Ontem, as forças-tarefas das operações Lava-Jato e Greenfield em Curitiba, Rio, São Paulo e Brasília divulgaram nota externando “grande preocupação” com a decisão de Toffoli e pedindo urgência na análise do tema pelo plenário do Supremo.

“A referida decisão contraria recomendações internacionais de conferir maior amplitude à ação das unidades de inteligência financeira, como o Coaf, inclusive em sua interação com os órgãos públicos para prevenir e reprimir a lavagem de dinheiro”, diz o texto.
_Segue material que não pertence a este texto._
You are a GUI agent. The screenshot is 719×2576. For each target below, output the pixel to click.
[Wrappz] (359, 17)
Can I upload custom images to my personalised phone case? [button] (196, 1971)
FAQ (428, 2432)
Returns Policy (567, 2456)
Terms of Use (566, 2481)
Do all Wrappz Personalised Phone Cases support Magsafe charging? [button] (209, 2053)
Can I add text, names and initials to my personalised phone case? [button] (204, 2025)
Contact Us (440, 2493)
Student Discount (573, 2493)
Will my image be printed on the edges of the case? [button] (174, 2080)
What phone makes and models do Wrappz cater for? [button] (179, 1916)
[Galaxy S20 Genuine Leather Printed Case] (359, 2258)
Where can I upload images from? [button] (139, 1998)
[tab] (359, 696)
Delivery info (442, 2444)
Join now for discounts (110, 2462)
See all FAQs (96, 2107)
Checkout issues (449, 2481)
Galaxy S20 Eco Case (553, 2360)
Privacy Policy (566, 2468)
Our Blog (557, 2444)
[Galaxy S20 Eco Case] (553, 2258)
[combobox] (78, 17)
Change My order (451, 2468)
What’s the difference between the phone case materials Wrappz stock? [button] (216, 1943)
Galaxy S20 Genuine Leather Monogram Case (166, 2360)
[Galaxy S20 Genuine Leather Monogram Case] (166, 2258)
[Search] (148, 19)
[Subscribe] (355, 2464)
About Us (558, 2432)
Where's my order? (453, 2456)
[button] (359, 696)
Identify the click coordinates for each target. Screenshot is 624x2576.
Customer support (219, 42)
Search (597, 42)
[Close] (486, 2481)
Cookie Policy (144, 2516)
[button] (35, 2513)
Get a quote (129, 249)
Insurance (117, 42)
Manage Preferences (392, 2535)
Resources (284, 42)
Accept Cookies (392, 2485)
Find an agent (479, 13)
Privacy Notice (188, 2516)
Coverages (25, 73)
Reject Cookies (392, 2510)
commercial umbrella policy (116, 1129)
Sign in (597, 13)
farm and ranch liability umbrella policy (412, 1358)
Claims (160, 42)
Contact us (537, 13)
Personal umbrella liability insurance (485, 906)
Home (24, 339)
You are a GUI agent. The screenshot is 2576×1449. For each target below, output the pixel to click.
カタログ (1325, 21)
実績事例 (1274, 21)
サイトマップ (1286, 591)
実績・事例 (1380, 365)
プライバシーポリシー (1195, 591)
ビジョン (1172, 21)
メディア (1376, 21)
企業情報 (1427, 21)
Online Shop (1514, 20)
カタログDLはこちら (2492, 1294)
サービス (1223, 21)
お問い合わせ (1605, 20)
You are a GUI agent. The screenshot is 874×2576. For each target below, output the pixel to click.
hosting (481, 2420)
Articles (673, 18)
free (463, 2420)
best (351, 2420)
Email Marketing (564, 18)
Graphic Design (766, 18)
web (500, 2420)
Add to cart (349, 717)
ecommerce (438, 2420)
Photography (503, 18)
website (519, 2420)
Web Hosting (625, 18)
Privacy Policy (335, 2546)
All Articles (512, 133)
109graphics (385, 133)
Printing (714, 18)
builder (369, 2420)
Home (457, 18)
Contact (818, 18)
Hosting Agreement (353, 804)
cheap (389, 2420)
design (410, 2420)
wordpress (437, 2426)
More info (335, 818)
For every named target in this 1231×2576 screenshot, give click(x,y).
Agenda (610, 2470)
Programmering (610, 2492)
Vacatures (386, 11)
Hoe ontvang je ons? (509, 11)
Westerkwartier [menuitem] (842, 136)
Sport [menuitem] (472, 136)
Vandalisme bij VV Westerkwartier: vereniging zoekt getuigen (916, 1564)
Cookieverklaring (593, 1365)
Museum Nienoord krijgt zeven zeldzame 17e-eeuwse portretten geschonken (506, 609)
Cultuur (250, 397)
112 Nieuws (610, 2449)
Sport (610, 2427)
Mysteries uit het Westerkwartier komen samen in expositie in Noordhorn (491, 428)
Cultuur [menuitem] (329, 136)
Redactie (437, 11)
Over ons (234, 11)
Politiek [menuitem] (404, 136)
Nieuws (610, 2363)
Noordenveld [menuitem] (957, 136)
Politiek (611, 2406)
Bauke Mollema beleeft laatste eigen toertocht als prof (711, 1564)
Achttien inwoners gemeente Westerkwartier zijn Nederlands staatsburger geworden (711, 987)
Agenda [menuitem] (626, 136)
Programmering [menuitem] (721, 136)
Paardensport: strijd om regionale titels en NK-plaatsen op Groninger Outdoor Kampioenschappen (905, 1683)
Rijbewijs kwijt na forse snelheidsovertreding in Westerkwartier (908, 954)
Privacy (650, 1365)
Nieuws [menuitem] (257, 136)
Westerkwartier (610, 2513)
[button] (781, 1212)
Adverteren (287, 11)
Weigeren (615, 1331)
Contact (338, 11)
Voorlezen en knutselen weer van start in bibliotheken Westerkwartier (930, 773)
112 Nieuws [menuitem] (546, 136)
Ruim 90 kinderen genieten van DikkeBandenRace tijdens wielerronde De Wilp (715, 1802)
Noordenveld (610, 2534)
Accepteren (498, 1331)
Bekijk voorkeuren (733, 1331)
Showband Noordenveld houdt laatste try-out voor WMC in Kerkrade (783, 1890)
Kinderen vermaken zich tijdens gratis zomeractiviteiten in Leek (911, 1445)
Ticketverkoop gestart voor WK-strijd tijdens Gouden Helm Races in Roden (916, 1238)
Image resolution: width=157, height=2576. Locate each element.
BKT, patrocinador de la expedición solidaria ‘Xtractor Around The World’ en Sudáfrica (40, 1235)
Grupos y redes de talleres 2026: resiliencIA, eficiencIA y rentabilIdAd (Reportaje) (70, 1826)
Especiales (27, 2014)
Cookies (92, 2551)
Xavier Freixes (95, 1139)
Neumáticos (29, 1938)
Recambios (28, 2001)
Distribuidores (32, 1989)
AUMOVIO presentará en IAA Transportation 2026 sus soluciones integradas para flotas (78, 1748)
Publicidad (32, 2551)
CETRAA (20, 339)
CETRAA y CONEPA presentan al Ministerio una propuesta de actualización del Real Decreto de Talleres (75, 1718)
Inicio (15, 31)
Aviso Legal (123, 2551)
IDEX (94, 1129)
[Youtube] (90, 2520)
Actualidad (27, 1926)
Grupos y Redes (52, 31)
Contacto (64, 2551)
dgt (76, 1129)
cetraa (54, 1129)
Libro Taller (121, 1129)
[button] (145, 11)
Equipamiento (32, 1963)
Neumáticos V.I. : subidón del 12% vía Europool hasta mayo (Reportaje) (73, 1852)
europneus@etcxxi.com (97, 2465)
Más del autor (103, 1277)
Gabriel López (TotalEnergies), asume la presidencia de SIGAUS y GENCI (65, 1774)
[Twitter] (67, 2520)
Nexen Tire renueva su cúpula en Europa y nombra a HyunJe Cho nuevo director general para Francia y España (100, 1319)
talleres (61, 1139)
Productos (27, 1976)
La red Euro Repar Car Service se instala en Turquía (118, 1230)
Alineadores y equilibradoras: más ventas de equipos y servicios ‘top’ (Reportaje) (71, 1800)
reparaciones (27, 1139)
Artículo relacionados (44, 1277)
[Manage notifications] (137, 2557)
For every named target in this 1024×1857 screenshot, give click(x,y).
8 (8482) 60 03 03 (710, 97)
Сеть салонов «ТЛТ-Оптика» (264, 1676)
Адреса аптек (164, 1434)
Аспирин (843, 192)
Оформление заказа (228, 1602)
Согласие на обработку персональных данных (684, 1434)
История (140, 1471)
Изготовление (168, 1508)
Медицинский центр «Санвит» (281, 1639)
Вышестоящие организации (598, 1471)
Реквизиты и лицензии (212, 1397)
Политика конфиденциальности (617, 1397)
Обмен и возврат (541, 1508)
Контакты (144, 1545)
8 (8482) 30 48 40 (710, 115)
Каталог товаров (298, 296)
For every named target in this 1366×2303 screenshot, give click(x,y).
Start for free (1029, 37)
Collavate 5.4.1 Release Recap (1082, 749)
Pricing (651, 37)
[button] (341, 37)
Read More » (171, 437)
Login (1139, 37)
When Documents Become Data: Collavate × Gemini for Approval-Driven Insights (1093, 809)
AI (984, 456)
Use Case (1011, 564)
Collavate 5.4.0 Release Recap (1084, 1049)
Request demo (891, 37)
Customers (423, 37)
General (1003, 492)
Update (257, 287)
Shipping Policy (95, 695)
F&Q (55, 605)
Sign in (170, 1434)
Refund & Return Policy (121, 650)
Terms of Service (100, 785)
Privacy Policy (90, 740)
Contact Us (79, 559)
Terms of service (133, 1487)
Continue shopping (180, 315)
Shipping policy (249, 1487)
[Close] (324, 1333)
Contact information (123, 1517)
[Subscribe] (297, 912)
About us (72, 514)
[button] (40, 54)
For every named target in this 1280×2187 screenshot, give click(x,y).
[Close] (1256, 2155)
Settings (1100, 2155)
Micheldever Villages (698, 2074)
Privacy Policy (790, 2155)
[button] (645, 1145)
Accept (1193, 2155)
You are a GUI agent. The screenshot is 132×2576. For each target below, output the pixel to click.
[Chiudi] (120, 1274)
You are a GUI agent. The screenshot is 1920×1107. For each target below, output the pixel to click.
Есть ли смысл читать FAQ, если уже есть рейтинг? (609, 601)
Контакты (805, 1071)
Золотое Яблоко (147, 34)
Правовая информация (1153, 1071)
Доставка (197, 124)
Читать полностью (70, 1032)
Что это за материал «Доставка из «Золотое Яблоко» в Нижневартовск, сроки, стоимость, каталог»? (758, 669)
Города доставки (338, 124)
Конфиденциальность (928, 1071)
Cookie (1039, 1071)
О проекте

“As forças-tarefas, ao longo dos últimos cinco anos, receberam inúmeras informações sobre crimes da Receita, do Coaf e do Banco Central, inclusive a partir da iniciativa dos órgãos quando se depararam com indícios de atividade criminosa. A base para o compartilhamento na última situação é o dever de autoridades de comunicar atividade criminosa identificada”, afirmaram os procuradores.

Segundo eles, embora seja inviável identificar imediatamente quantos dos milhares de procedimentos e processos em curso podem ser impactados, a decisão de Toffoli trouxe risco à segurança jurídica do trabalho deles.

O pedido de Flávio ao STF pegou carona em um processo (um recurso extraordinário) que já tramitava na corte e que tem repercussão geral, ou seja, impacto no desfecho de todos os processos com controvérsia semelhante.

Nesse processo discute-se a possibilidade de órgãos de controle compartilharem com o Ministério Público, para fins penais, informações de contribuintes. O debate dessa questão está marcado para ser realizado no plenário em 21 de novembro.

Para a defesa de Flávio, todos os casos que têm essa controvérsia deveriam estar suspensos até a decisão final do Supremo sobre o assunto.

Toffoli concordou com o argumento, determinando que, até a deliberação do plenário, todos os inquéritos e ações penais que tenham usado informações dos órgãos de controle sem autorização judicial prévia fiquem paralisados. A justificativa do ministro é evitar que, quando o tribunal deliberar sobre o tema, processos em andamento venham a ser anulados.

Para o presidente do STF, só é possível o compartilhamento, sem autorização judicial, de informações gerais de um cidadão, como nome e valor global movimentado em determinado período de tempo. Informações adicionais, que identifiquem origem e destino do dinheiro, requerem aval da Justiça. (Da Folhapress)

Reflexos

Entenda as consequências da decisão de Toffoli


O que Toffoli decidiu?
Suspendeu, a nível nacional, investigações criminais que envolvam relatórios que especifiquem dados bancários detalhados sem que tenha havido autorização da Justiça para tal – ainda que o inquérito tenha outros elementos que o embasem. A decisão atinge inquéritos e procedimentos de investigação criminal (tipo de apuração preliminar), de todas as instâncias da Justiça, baseados em informações de órgãos de controle – como Coaf (Conselho de Controle de Atividades Financeiras), Receita Federal e Banco Central. A determinação tem potencial de afetar desde casos de corrupção e lavagem de dinheiro, como os da Lava-Jato, aos de tráfico de drogas.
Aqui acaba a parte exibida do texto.